Begin at the line where "Screen dimensions: 484x1080" appears and reproduce exactly every line through the end of the data below, both included, skipping pictures.

__Data shown__:
┌────────

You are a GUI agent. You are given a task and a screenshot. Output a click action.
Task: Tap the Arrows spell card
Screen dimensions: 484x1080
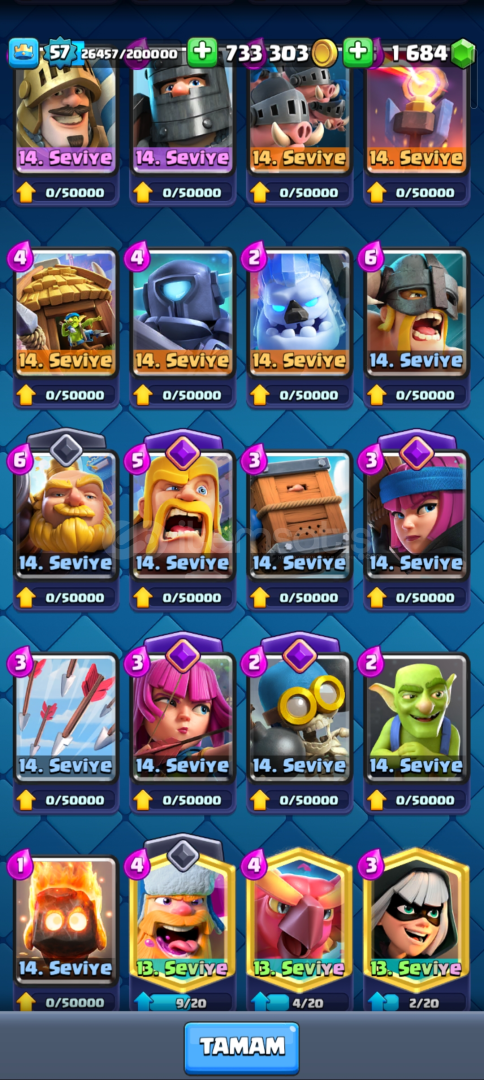66,718
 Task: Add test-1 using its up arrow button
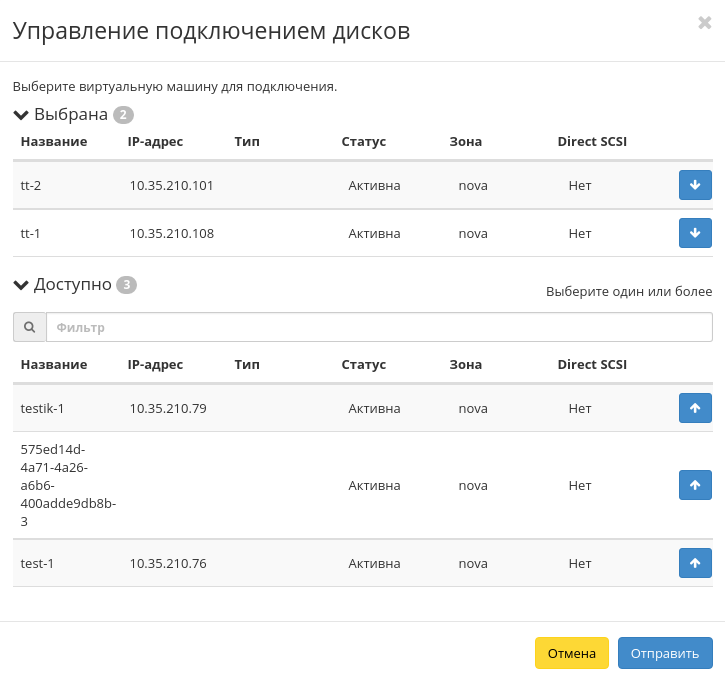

└────────

__Finished task__:
Screen dimensions: 484x1080
66,718
 Task: Add test-1 using its up arrow button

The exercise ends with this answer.